**Assignment**
Extract verbatim every line from the one containing "Click the Use saved audience dropdown arrow" to the final line of the records below, inclusive, and exclude all pictures.

Dataset records START

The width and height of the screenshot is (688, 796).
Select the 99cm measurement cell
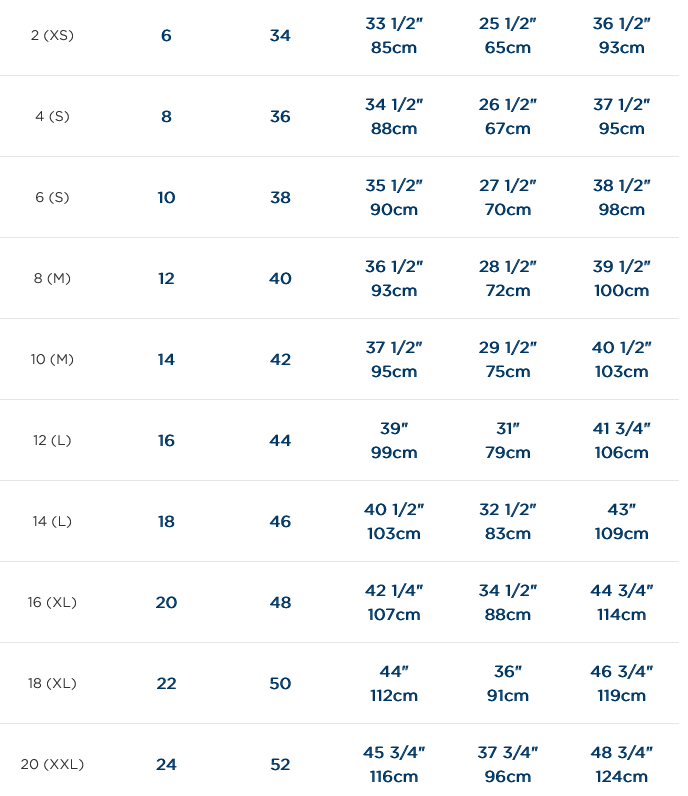(394, 453)
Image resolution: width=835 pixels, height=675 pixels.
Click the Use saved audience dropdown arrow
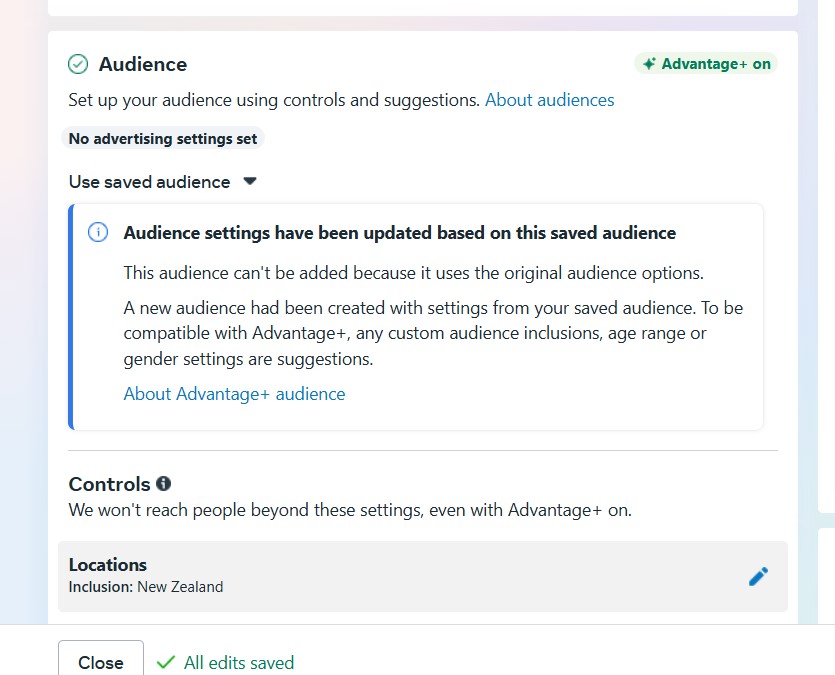tap(250, 182)
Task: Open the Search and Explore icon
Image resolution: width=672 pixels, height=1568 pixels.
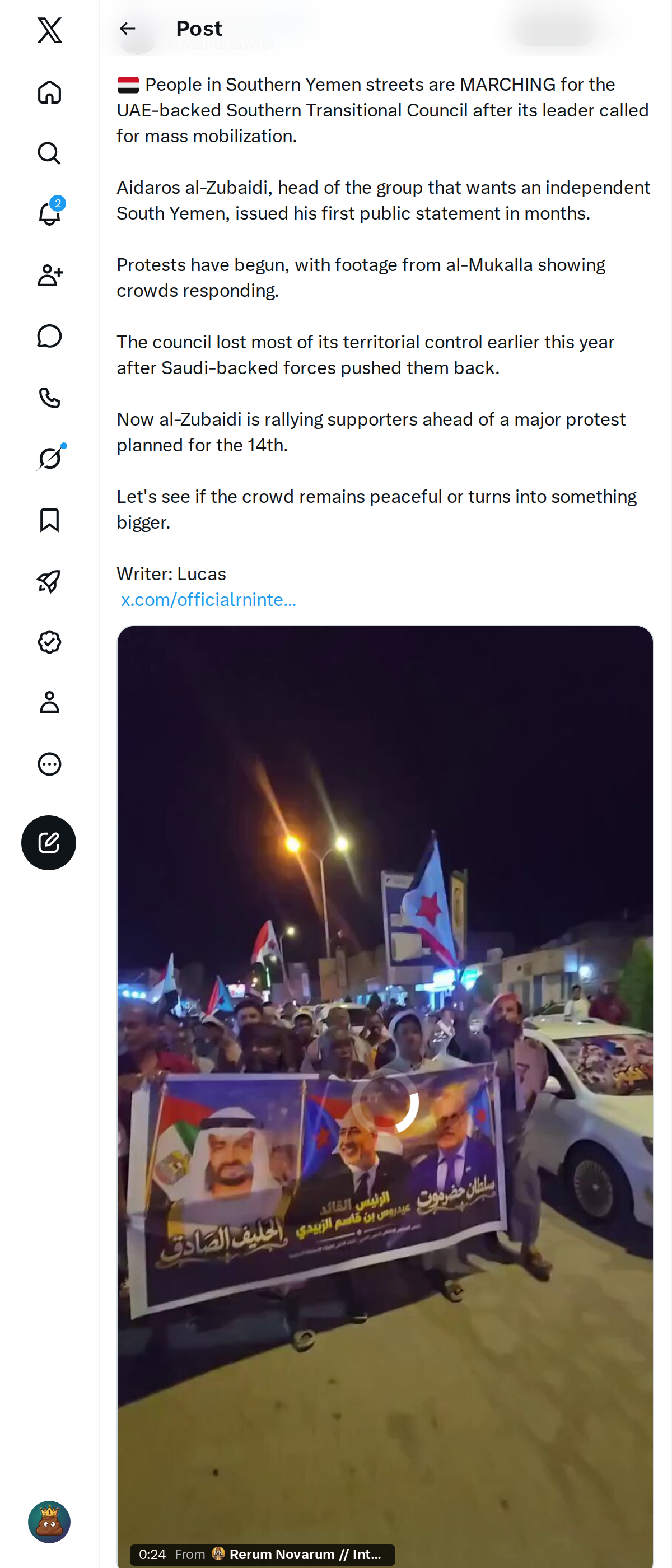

Dataset records END

**Output for this task**
Click the Use saved audience dropdown arrow
tap(250, 182)
Task: Open the Search and Explore icon
Image resolution: width=672 pixels, height=1568 pixels.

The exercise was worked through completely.